Os Stooges tomaram de assalto o Rock norte-americano em 1967, dois anos antes do lançamento do seu lendário e seminal álbum homónimo. Em contra-corrente com a onda flower power da época, o quarteto formado por James Osterberg, Dave Alexander e os irmãos Scott e Ron Asheton ganhou notoriedade pelos seus concertos intensos e performances incendiárias. Muito contribuiu para esse (e)feito a presença em palco do vocalista James Osterberg, anteriormente membro dos Iguanas, banda onde adquiriu o nome que o tornou reconhecido universalmente - Iggy Pop.
O primeiro álbum dos Stooges reflectia, acima de tudo, um mal-estar latente na sociedade americana, principalmente da sua juventude. Temas como 1969 ou No Fun evidenciavam a corrosão interna provocada pela guerra do Vietname e o entorpecimento geral na ressaca de uma década extasiante.
A música era urgente, pesada e visceral. Agressiva mas emotiva. Um grito de revolta e chamada de atenção. Justamente, o disco de estreia de Detroit foi apelidado proto-punk, lançando as sementes para a germinação das bandas rebeldes que se seguiram. Depois deste Punk avant la lettre, nada seria como antes na música popular.
Um ano depois, em 1970, os Stooges provaram não ser uma banda cuja fórmula se esgotou num poderoso e irrepreensível álbum de estreia.

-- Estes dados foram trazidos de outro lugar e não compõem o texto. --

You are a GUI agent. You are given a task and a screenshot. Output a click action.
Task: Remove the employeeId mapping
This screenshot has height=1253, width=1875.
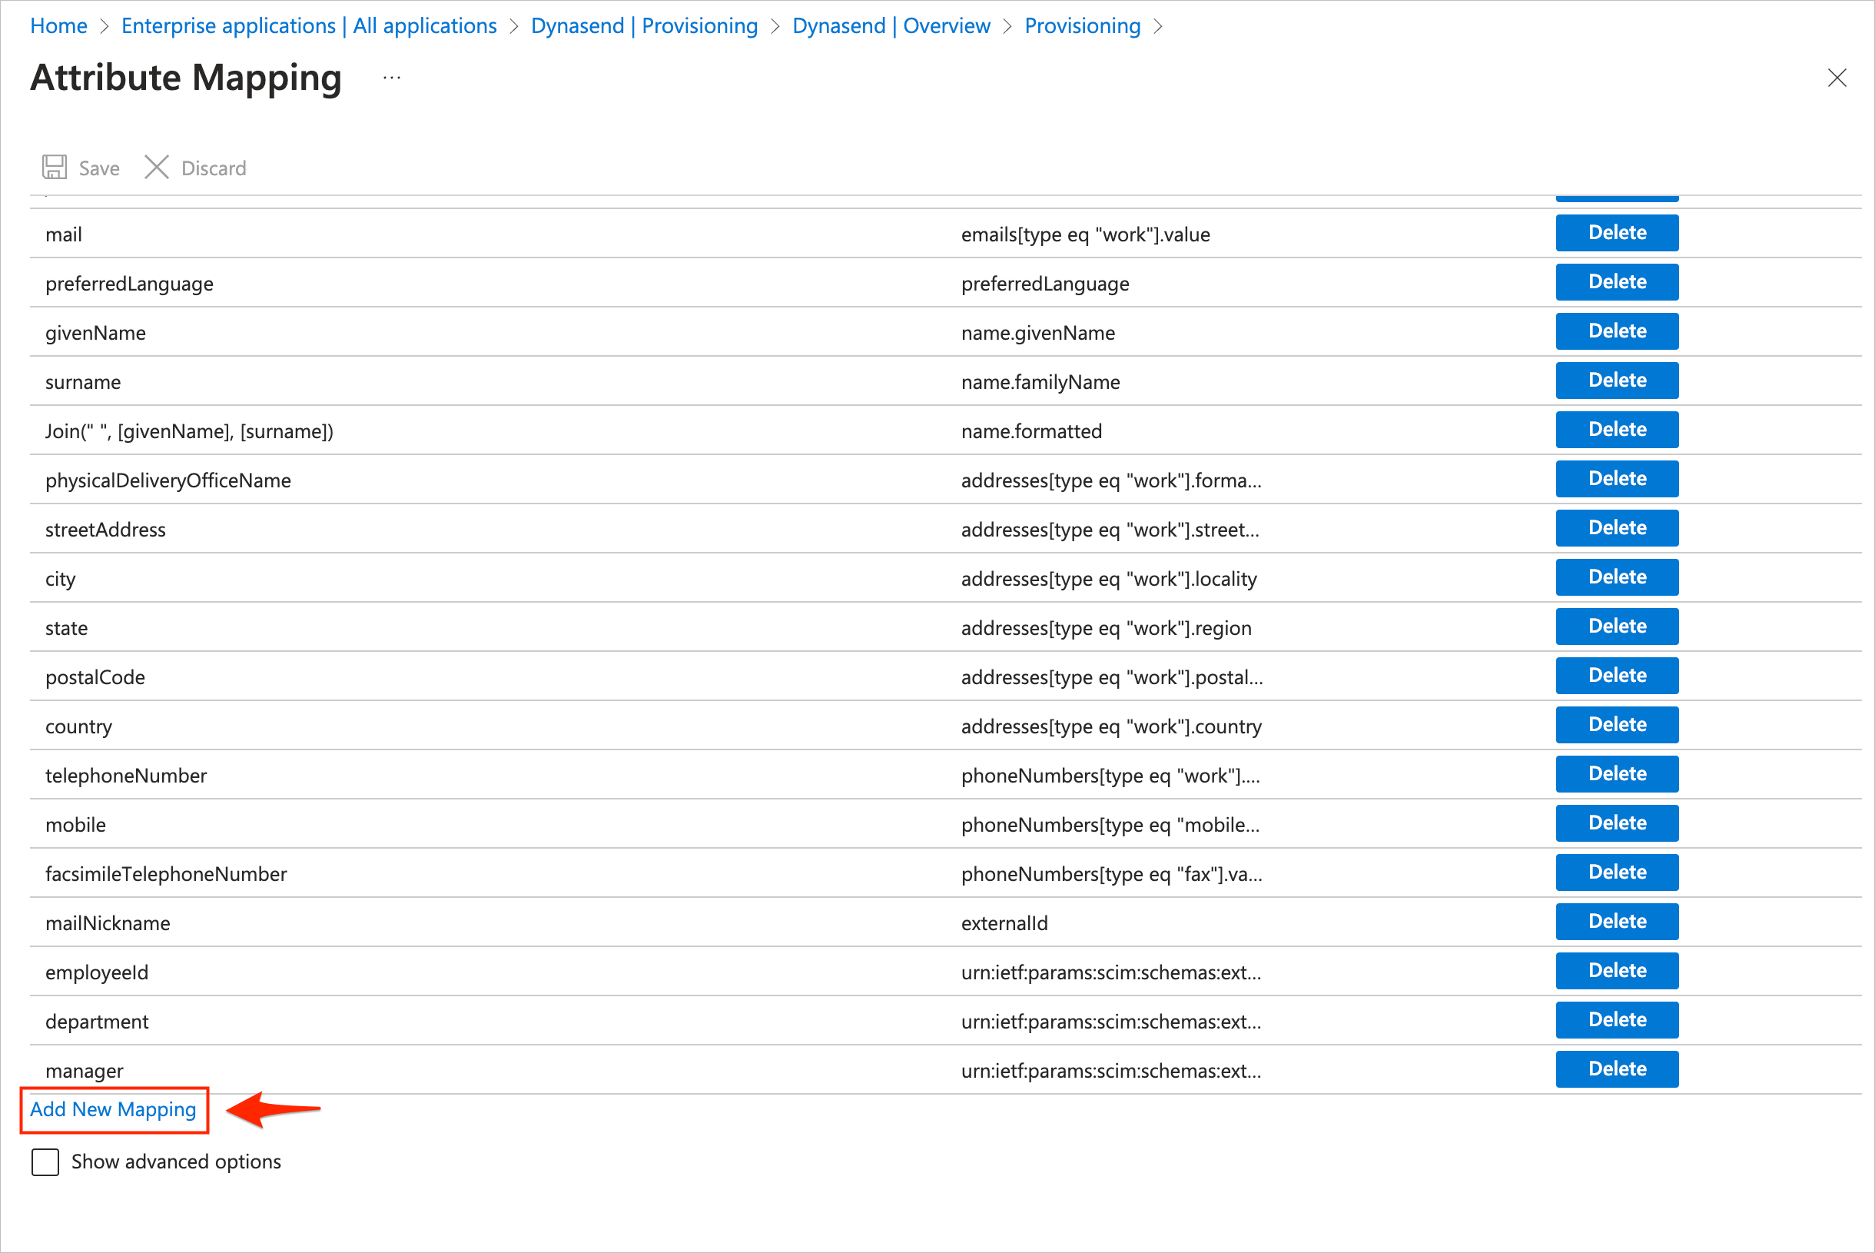coord(1616,970)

O retorno com Fun House é o pináculo da carreira do grupo, um disco genialmente dilacerante, onde a crueza anterior se torna refinada através de uma produção de estúdio certeira, que capta na perfeição o som vívido da banda e que atinge todos os pontos nevrálgicos.
Down on the Street abre o pano com um Blues gingão que se metamorfoseia em Rock duro, delapidado pela guitarra incisiva de Ron Asheton. Tal como o propulsivo 1970, cuja secção rítmica em transe permite à guitarra rasgar seda como uma adaga.

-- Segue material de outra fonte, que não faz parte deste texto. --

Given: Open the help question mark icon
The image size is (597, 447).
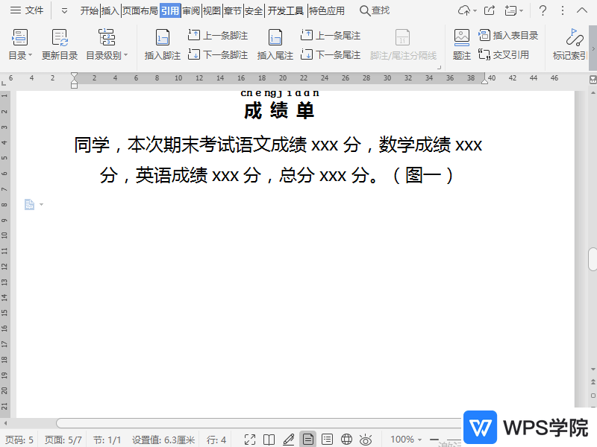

Os gloriosamente caóticos e intensos Loose e T.V. Eye arrastam o ouvinte para um abandono eléctrico, difícil de recuperar e ao qual apetece sempre regressar e dançar até ao esquecimento. Ainda hoje existem dúvidas se Iggy Pop chegou ao fim de T.V. Eye com a laringe inteira...
Dirt é o único momento de relativa calmaria no turbilhão violento de Fun House. Mas igualmente o mais sombrio. Lenta descida por uma espiral sleazy e narcótica, alcança o mesmo nível de pungência e catarse dos restantes temas.
O tema-título coloca na linha da frente o saxofone feérico de Steve Mackay, músico cujos préstimos garantem um travo ainda mais nocturno e urbano a um disco que tresanda a claustrofobia metropolitana. O cunho jazzístico de Fun House é elevado ao extremo na peça que encerra o álbum. L.A. Blues deixa para trás toda a esperança e sorve-nos para um abismo cacofónico e catatónico, em que Rock e Jazz esgrimem argumentos em furioso improviso.
Mais de 50 anos após a edição de Fun House, é impossível não ficar impressionado e esmagado pela sua ferocidade e intensidade. Além de ser a obra-prima dos Stooges, é um dos melhores discos de Rock de todos os tempos. Muitos tentaram imitar a sua magia negra e fulgurante. Nenhum deles conseguiu.